Please continue the luigi-spark install guide below, picking up right after its last step.

▶ **READING PASSAGE**
§ §

Skip to content

Data Pipelines on Spark via Luigi Layered Dependencies - All within Python Context

Notifications You must be signed in to change notification settings

Benyuel/luigi-spark

Repository files navigation

Self-contained layered data pipelines within Spark and python using luigi

Using pipeline.py to submit your spark app, you can have traditional luigi task trees run all within a pyspark context and handle resulting task statuses in yarn logs.

Install

Simple

bin/install

Manual
  • Tested against Hortonworks Hadoop 2.6.0, Python 3.5, Spark 2.0.1, CentOS
Hadoop 2.6.0.2.2.0.0-2041
Subversion git@github.com:hortonworks/hadoop.git -r 7d56f02902b436d46efba030651a2fbe7c1cf1e9
  • requires standard-lib python2 on Linux for install
cd ~/
git clone this-repo
  • fill out your luigi.cfg. Example in this repo
python setup.py install
  • follow the command prompts to accept the license and default install path

  • answer yes to Do you wish the installer to prepend the Anaconda3 install location to PATH in your /home/user.../.bashrc ?

§ §

▶ **PROVIDED RECORDS**
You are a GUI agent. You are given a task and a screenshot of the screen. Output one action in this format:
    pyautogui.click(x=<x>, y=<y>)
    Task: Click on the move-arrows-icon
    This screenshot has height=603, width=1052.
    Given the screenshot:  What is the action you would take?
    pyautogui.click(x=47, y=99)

§ §

▶ **RESPONSE TO THE EXERCISE**
  • To place your luigi.cfg into production use on hdfs, do

hadoop fs -put $DEFAULT_LUIGI_CONFIG_PATH_LOCAL $DEFAULT_LUIGI_CONFIG_PATH_HDFS
  • start the luigi deamon task monitor
luigid --background --pidfile ../pidfile --logdir ../logs --state-path ../statefile
  • then monitor your tasks on host:8082

  • to install this repo as a package and overwrite an existing installation do the following (needs to be run when deploying updates to this repo)

python setup.py install

Executables

  • bin/beeline: connects to hive server via beeline to run interactive queries
  • bin/install: installs this package and sets everything up
  • bin/luigid: starts luigi daemon process
  • bin/prod: sets up this repo ready for production usage
  • bin/pyenv: recreates the required python env
  • bin/pyspark: starts the pyspark shell for interactive usage/debugging
  • bin/pysparksql: executes arbitary sql using spark or hive contexts (no results returned)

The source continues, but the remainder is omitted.